• [VORLIEGENDER TEXTAUSZUG]:

★ ★ ★ ★ ★

Da ich in allerhand Sicherungssalat verstrickt die vereisten Knoten nicht aufbrachte, warf mir der Harry mit einem Seil gleich den Hammer herunter. (Er musste sich ohnedies aus dem Seil das nicht durch den Karabiner lief ausbinden. Außerdem hatte er inzwischen Firnauflage – so dass er auch ohne Hammer weitergehen konnte.) Ich habe dann einfach ein Seilende abgehackt und die freien Enden verbunden. Es musste doch nun endlich der Gipfel kommen.

Der Gipfel kam nicht, dafür die nächste Panne. Der Seilknoten wollte nicht durch den Karabiner. Da habe ich die restlichen Seilenden abgehackt und alles hängen gelassen, bin zum abgebogenen Haken aufgestiegen, und der Harry hat mich frei stehend nachgeholt. Wir haben es überstanden, sonst könnte ich heute nicht schreiben. Als ich beim Harry ankam, haben wir in meinem Rucksack dann doch noch einen allerletzten Haken gefunden. Hammerschläge, leichtes fluchen – Zähneklappern – und weiter….

★ ★ ★ ★ ★

• [DATENAUSZUG]:
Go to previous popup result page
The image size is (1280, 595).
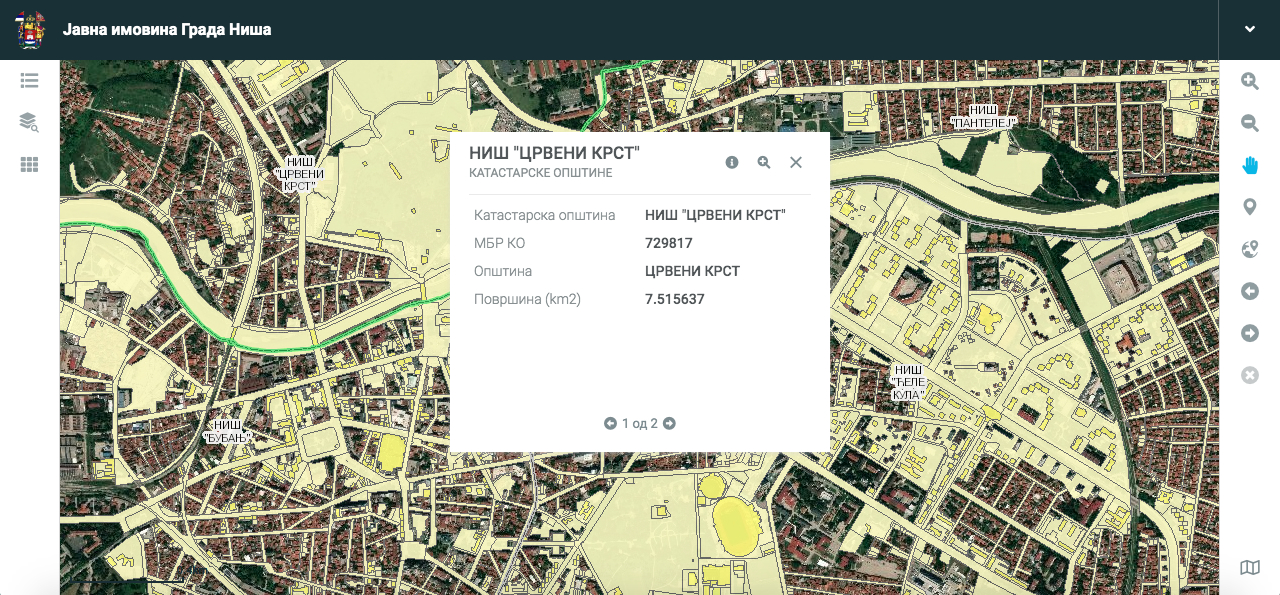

★ ★ ★ ★ ★

• [ARBEITSANWEISUNGEN]:
• a. Was warf Harry laut dem Kletterbericht mit einem Seil herunter?
• b. Setzen Sie den Kletterbericht im Anschluss an seinen letzten Satz fort.
Die Daten haben mit dem Kletterbericht nichts zu tun.

• [ERGEBNISSE JE AUFGABE]:
• a. Den Hammer.

• b.
Dann standen wir endlich doch am Grat. Ein kurzer Händedruck – noch hatten wir nicht gewonnen. Mitternacht, eisiger Wind, beißende Kälte, total ausgelaugte Körper, gefrorene Bekleidung….

Wir sind Richtung Gipfel gestolpert, wo Harry vom Südpfeiler her eine kleine Schutzhütte in Erinnerung hatte. „Die wuchten wir auf und dann hauen wir uns mit dem ganzen gefrorenen Seilsalat da hinein, das Zeug bekommen wir sowieso nicht auf. Hauptsache wir erfrieren nicht", meinte er.

Wir haben unsere Seile lange suchend durch den Schnee geschleift. Dann haben wir die Hütte gefunden. Die stand offen und war geheizt. Ein Kamerad wartete auf uns. „Dass Euch das um diese Jahreszeit so ergeht habe ich mir gedacht. Deshalb bin ich herauf gegangen, als ich hörte dass ihr da drinnen hängt. Das Ding müsst ihr im September machen". Es war der Nico, auch ein Sachse. Er hat uns die Seile aufgebunden, Glühwein zubereitet und vieles mehr.

Wir haben getrunken, und nicht wenig. Nicht nur Glühwein, auch Kognak. Es dauerte nicht lange und wir zwei, die wir uns schon halb zu den Toten zählten, waren wieder recht fidel. Der Harry wusste, dass er es nun doch erleben würde Vater zu werden. So hatten wir allen Grund fröhlich zu sein. Der Alkohol brachte unser halb erstarrtes Blut wieder in Wallung. So hat es doch noch einige Zeit gedauert bis wir auf unsere Lager sanken.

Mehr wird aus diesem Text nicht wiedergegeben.